CHALLENGES =>
(1) In the forum thread on pretend hunting, condense the paragraph that begins "only the kid would have the gun" into a short bulleted list that keeps its main facts.
(2) Retype the portion of the forum thread on pretend hunting from "I would agree" to "you a ticket.", with no changes.
--- begin QUOTED PASSAGE ---
# pretending to hunt, is it legal?



## dixiecutter (Jan 27, 2017)

If you took a 5 year old "hunting" for "squirrels". If you believe you won't see a squirrel, and your 100% certain the kid can't hit one if you do, you're really just playing dress up, enjoying the woods letting the kid believe you're really trying to hunt, question: does the species you're pretending to hunt have to be in season?


----------



## carver (Jan 27, 2017)

If you have a gun....I would say yes


----------



## JustUs4All (Jan 27, 2017)

I would agree with Carver.  

If you were sitting in a deer stand with a grunt tube, a rifle, and deer scent out and it was 2 weeks before season I expect the GW would hand you a ticket.


----------



## b rad (Jan 27, 2017)

if your pretending to carry cocaine but your really  carrying corn starch or baby powder can the cop arrest you?


----------



## b rad (Jan 27, 2017)

its all what you can prove in court if u don't have a squirrel on u how can they prove ur poaching? you can sit in a tree with a rifle all u want as long as u don't kill anything.


----------



## dixiecutter (Jan 27, 2017)

Brianduffey said:


> if your pretending to carry cocaine but your really  carrying corn starch or baby powder can the cop arrest you?



no.


----------



## sinclair1 (Jan 27, 2017)

dixiecutter said:


> If you took a 5 year old "hunting" for "squirrels". If you believe you won't see a squirrel, and your 100% certain the kid can't hit one if you do, you're really just playing dress up, enjoying the woods letting the kid believe you're really trying to hunt, question: does the species you're pretending to hunt have to be in season?



I pretended to be a NASCAR driver once ....didn't work out real well. pretending is doing


----------



## dixiecutter (Jan 27, 2017)

only the kid would have the gun. cricket .22 with un-usable iron sights.  a SMALL child. obviously at 6 or 7 years old, pretending goes out the window. None of this matters if the daddy is liscensed and the species in question is in season. hypothetically- can a kid thats too little to hunt pretend to hunt in the offseason (would it fly?)


----------



## sinclair1 (Jan 27, 2017)

dixiecutter said:


> only the kid would have the gun. cricket .22 with un-usable iron sights.  a SMALL child. obviously at 6 or 7 years old, pretending goes out the window. None of this matters if the daddy is liscensed and the species in question is in season. hypothetically- can a kid thats too little to hunt pretend to hunt in the offseason (would it fly?)


You answered your own question with he probably wouldn't hit anything, but what if he does?


----------



## carver (Jan 27, 2017)

Brianduffey said:


> if your pretending to carry cocaine but your really  carrying corn starch or baby powder can the cop arrest you?



I think they can shoot you


----------



## b rad (Jan 27, 2017)

dixiecutter said:


> only the kid would have the gun. cricket .22 with un-usable iron sights.  a SMALL child. obviously at 6 or 7 years old, pretending goes out the window. None of this matters if the daddy is liscensed and the species in question is in season. hypothetically- can a kid thats too little to hunt pretend to hunt in the offseason (would it fly?)
--- end QUOTED PASSAGE ---
--- begin DATA ROWS ---
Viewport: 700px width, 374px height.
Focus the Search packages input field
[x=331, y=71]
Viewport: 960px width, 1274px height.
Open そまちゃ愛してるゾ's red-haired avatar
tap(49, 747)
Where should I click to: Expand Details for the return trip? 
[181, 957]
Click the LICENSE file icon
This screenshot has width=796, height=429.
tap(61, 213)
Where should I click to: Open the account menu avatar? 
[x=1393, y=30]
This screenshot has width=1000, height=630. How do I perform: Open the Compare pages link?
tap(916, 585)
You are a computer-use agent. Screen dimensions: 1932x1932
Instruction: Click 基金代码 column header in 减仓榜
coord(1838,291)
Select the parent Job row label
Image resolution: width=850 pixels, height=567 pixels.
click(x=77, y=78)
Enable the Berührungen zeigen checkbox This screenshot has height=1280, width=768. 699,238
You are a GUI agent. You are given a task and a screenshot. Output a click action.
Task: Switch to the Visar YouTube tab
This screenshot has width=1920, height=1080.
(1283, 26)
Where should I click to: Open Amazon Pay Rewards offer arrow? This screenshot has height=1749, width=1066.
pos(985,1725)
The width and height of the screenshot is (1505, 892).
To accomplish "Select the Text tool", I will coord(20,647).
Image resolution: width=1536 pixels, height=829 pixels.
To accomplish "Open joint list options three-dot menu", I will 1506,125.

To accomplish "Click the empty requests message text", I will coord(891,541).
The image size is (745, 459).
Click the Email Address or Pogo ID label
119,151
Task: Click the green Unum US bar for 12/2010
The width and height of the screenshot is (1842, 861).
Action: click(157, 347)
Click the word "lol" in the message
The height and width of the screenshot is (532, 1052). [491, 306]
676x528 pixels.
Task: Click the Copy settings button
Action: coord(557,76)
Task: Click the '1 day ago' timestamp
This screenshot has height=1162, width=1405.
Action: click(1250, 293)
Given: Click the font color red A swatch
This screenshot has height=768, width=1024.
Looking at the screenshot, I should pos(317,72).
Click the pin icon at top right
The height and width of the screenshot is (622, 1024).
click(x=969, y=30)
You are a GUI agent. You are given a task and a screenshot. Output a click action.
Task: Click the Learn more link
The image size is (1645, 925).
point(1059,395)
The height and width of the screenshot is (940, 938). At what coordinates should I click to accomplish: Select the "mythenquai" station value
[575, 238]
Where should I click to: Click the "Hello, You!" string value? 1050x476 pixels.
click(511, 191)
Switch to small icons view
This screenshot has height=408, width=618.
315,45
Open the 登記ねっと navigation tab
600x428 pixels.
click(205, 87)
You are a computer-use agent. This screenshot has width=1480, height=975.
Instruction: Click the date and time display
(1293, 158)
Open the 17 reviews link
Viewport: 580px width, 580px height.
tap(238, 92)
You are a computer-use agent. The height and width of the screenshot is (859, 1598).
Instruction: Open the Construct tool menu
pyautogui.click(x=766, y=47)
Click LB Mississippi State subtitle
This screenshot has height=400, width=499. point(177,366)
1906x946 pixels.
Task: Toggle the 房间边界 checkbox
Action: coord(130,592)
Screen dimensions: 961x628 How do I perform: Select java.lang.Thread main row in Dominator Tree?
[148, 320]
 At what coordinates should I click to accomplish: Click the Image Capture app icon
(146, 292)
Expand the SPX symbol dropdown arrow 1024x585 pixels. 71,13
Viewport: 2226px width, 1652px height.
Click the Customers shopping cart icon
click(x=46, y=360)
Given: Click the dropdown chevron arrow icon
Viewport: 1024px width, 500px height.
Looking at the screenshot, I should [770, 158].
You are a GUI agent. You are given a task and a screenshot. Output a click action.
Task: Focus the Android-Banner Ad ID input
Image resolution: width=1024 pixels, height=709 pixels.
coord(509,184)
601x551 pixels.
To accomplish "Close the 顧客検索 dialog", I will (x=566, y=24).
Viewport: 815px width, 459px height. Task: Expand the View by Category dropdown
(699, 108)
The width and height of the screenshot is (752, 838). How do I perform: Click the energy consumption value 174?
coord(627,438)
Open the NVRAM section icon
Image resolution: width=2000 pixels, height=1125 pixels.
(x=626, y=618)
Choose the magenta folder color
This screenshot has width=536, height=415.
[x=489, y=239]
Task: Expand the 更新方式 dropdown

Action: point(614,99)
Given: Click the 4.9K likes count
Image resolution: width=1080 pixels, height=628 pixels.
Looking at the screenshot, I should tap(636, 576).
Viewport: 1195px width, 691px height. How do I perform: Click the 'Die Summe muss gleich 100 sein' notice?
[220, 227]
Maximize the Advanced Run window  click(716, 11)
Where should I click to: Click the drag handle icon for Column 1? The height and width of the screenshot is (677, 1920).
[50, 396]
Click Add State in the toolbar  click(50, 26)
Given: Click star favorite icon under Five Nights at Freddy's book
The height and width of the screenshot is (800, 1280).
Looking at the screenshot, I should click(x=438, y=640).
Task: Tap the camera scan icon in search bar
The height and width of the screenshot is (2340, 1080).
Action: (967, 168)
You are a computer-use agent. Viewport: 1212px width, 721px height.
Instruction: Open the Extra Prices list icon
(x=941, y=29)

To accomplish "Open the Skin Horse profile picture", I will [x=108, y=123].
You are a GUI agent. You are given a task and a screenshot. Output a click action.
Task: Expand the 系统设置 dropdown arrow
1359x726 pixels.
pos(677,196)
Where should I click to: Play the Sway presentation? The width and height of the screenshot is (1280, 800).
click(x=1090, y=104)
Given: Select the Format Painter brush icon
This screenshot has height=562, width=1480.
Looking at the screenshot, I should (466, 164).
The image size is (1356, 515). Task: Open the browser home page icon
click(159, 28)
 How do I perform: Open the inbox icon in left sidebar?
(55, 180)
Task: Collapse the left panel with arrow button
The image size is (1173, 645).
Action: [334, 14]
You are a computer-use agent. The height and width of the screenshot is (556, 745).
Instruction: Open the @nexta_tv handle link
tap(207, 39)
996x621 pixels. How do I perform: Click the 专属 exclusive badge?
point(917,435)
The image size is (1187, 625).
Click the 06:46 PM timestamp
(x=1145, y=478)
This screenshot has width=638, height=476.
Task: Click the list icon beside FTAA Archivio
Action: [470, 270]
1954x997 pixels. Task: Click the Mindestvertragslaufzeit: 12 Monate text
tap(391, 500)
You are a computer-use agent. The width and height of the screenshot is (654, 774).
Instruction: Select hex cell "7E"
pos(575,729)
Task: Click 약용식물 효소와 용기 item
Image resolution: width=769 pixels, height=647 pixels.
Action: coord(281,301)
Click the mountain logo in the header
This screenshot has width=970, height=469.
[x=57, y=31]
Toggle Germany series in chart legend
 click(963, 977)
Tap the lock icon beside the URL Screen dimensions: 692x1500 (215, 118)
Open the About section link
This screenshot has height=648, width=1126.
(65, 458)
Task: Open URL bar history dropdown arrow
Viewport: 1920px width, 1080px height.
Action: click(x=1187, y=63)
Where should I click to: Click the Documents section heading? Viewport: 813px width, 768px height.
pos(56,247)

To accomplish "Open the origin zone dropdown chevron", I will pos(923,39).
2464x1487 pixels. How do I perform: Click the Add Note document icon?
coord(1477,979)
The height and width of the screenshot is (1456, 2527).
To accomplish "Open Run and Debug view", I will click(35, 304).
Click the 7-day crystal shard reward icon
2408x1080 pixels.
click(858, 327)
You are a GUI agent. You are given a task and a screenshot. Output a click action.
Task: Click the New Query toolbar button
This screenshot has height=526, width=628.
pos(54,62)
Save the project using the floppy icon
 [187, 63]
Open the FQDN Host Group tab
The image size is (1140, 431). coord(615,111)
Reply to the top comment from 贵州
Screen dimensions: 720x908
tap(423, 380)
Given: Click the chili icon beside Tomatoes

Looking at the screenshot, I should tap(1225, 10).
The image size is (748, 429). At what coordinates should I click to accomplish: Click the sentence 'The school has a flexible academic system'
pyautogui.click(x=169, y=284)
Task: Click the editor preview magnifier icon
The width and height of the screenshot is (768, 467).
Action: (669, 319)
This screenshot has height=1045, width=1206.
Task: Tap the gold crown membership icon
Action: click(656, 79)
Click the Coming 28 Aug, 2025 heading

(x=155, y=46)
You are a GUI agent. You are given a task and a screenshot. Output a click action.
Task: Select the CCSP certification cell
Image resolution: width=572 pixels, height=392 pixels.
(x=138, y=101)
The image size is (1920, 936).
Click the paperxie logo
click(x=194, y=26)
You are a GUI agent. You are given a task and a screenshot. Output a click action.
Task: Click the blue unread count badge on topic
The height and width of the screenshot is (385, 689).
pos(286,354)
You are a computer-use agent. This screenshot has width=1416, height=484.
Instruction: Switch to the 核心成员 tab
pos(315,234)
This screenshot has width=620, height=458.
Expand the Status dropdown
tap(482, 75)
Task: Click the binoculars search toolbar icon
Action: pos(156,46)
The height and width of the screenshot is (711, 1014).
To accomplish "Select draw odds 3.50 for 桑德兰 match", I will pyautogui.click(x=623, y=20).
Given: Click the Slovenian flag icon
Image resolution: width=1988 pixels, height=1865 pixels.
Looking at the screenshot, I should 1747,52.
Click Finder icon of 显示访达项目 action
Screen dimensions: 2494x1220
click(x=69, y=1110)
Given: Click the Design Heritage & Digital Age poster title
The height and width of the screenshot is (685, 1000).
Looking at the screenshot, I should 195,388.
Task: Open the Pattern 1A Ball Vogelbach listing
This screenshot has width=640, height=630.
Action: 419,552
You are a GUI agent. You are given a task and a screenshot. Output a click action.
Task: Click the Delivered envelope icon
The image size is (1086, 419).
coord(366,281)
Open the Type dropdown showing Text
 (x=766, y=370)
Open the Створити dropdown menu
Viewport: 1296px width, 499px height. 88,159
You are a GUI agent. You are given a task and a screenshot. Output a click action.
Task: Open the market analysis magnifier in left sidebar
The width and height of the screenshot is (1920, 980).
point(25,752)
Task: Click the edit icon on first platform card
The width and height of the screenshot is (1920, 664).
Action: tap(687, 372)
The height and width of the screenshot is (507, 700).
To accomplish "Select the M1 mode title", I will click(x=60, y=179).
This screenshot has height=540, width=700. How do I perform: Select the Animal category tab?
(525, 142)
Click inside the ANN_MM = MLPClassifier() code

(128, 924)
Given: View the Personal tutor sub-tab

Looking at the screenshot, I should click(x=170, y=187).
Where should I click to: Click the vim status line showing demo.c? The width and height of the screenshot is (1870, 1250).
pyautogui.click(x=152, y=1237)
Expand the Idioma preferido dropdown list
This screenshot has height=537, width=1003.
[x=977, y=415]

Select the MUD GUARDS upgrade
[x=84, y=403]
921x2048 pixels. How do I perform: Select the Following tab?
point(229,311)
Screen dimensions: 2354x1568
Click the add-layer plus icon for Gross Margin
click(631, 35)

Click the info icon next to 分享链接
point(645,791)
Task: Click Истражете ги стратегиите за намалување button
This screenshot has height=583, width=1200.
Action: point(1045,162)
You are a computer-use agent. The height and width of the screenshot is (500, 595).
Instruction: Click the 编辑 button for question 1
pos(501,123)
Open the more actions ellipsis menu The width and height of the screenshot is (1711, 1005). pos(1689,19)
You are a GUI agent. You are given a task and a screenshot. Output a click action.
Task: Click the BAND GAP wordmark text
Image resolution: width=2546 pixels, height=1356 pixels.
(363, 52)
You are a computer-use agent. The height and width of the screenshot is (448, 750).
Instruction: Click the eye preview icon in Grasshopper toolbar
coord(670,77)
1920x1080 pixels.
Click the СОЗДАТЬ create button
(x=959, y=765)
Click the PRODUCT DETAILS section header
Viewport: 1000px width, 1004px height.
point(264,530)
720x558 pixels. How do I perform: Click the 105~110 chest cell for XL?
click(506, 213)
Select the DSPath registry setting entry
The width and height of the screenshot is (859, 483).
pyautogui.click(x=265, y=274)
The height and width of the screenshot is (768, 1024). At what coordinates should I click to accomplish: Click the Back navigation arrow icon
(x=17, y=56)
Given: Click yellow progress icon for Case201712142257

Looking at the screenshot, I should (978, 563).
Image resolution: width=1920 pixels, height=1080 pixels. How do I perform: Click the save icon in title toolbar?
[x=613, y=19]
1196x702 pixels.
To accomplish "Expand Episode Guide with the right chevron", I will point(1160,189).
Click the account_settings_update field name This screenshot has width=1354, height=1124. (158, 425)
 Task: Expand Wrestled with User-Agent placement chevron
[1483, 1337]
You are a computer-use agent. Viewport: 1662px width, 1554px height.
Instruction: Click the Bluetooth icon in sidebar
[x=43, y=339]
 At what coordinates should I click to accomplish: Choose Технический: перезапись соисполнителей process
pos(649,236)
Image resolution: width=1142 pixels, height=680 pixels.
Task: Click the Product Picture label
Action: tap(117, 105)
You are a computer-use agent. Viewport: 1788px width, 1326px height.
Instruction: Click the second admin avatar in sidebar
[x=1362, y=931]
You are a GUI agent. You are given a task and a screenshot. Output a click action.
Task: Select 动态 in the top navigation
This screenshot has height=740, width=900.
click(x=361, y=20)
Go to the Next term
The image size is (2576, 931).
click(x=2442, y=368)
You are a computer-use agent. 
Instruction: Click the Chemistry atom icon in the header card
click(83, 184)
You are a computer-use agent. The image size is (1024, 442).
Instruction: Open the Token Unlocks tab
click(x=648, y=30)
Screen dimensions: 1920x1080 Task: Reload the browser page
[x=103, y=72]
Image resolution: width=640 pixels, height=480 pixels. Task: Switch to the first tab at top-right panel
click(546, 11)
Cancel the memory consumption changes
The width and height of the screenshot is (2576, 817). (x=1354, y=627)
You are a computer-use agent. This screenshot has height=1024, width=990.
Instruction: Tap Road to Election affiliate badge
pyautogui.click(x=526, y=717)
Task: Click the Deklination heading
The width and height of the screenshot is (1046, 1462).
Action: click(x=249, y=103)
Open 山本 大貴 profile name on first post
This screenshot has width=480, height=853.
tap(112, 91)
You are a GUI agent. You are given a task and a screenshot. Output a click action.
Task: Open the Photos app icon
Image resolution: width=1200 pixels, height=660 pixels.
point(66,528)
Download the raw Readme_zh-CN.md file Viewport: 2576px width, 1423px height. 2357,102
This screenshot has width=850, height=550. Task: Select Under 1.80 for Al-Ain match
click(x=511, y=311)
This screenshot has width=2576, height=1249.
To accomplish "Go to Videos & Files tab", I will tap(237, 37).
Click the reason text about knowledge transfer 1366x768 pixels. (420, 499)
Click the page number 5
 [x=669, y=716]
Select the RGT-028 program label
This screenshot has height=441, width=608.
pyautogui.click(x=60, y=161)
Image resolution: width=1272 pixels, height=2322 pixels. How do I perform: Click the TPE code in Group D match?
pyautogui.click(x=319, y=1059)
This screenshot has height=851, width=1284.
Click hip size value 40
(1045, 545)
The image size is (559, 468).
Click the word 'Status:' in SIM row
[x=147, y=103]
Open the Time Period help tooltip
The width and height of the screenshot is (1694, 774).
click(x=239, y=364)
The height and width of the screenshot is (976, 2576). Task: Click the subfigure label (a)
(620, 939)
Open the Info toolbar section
--- end DATA ROWS ---
ANSWER LIST =>
(1)
- Only the child would have the gun, a cricket .22 with unusable iron sights.
- The child is very small. At 6 or 7 years old, pretending would no longer apply.
- None of this matters if the father is licensed and the species is in season.
- The hypothetical question is whether a child too little to hunt can pretend to hunt in the offseason.

(2)
I would agree with Carver.  

If you were sitting in a deer stand with a grunt tube, a rifle, and deer scent out and it was 2 weeks before season I expect the GW would hand you a ticket.